Screenshot grounding data:
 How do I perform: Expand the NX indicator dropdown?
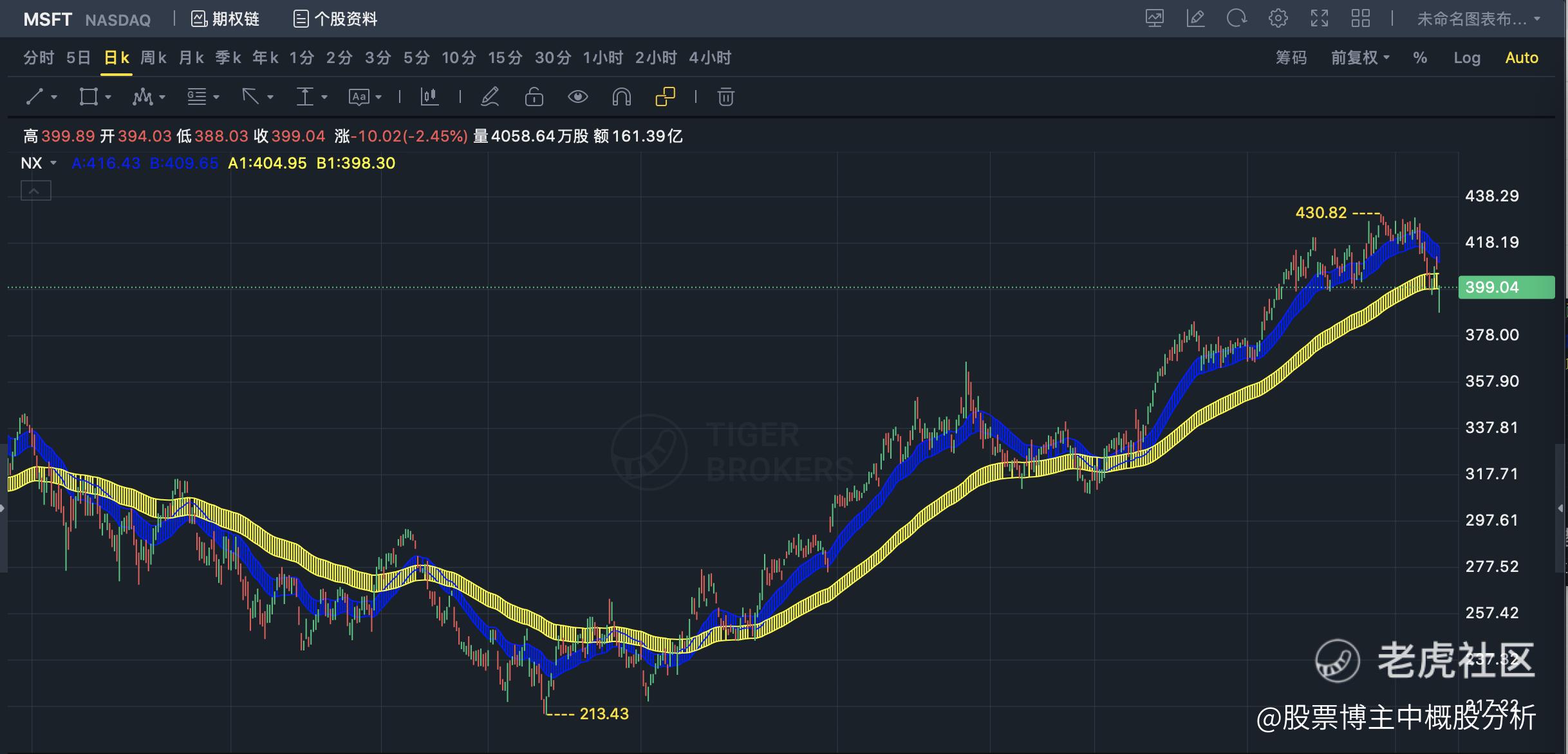(x=53, y=163)
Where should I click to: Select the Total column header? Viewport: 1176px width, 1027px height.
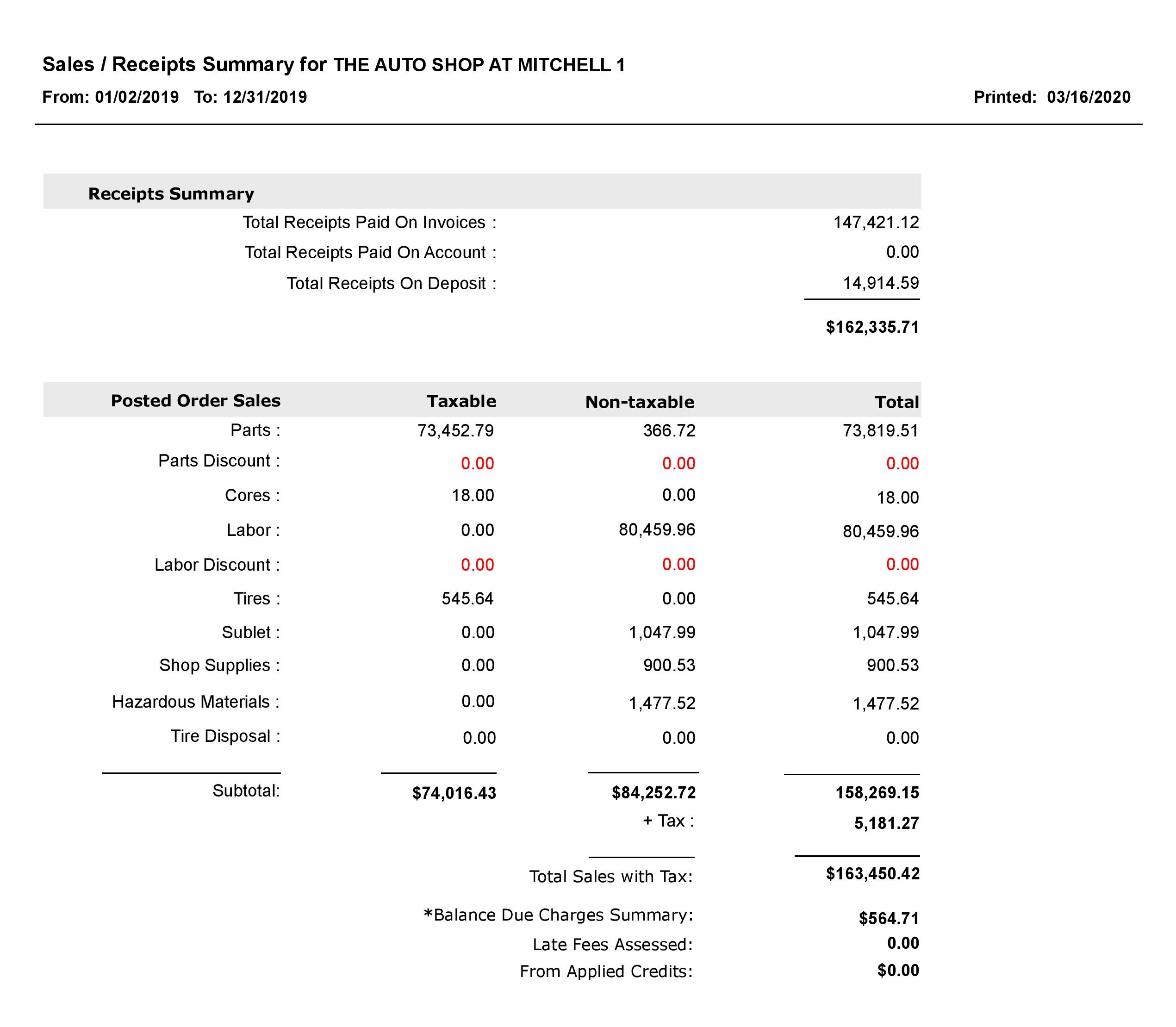pyautogui.click(x=897, y=402)
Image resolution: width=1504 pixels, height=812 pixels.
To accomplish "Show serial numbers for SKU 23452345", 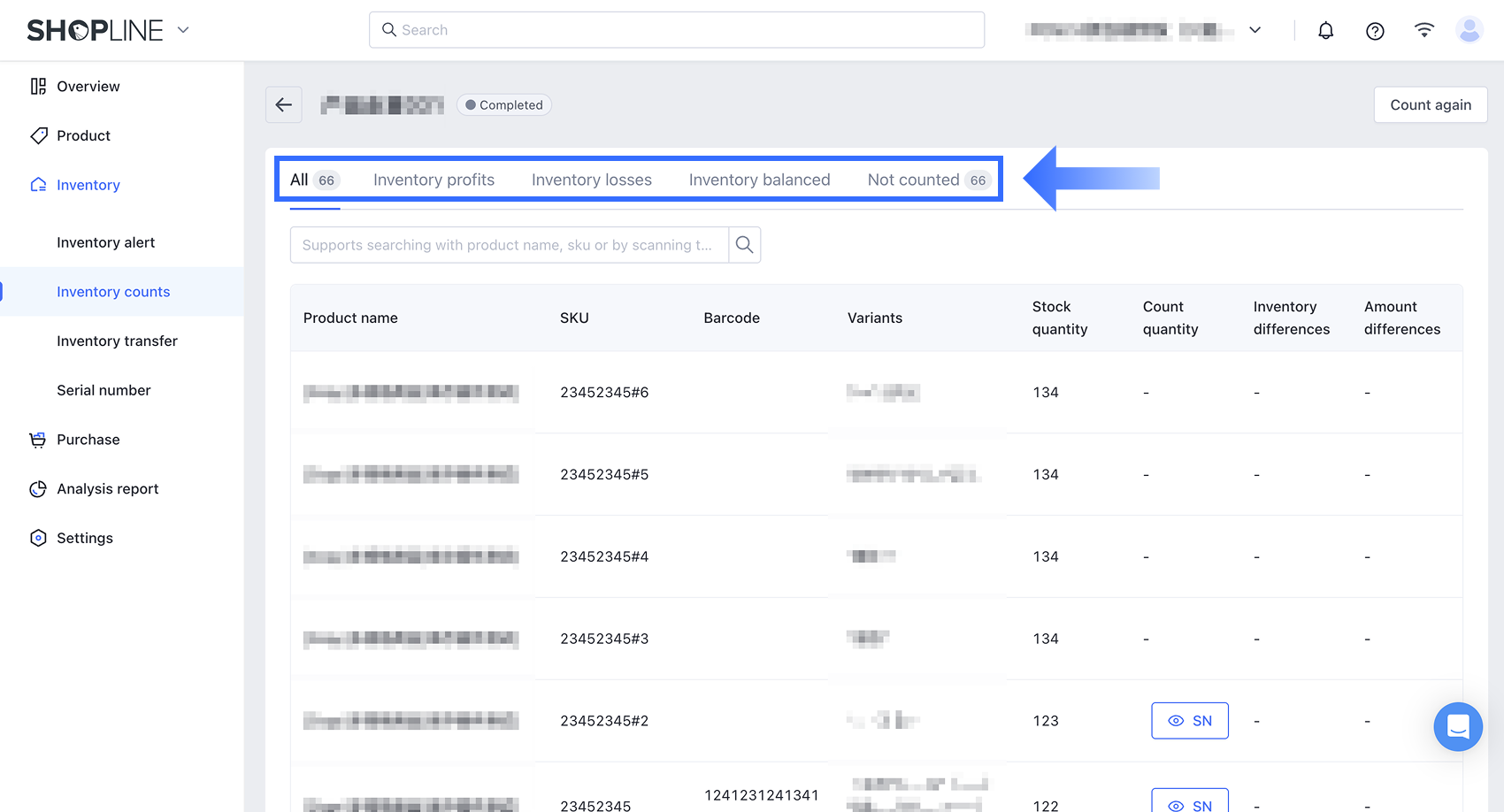I will [1189, 803].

TO DO:
Starting with the first line of the data, transcribe every line exactly through the one containing "Image resolution: width=1504". No pictures go in.

ANSWER FOR THIS EXERCISE:
 How do I perform: Expand the NX indicator dropdown?
(x=53, y=163)
Where should I click to: Select the Total column header? Viewport: 1176px width, 1027px height.
pyautogui.click(x=897, y=402)
Image resolution: width=1504 pixels, height=812 pixels.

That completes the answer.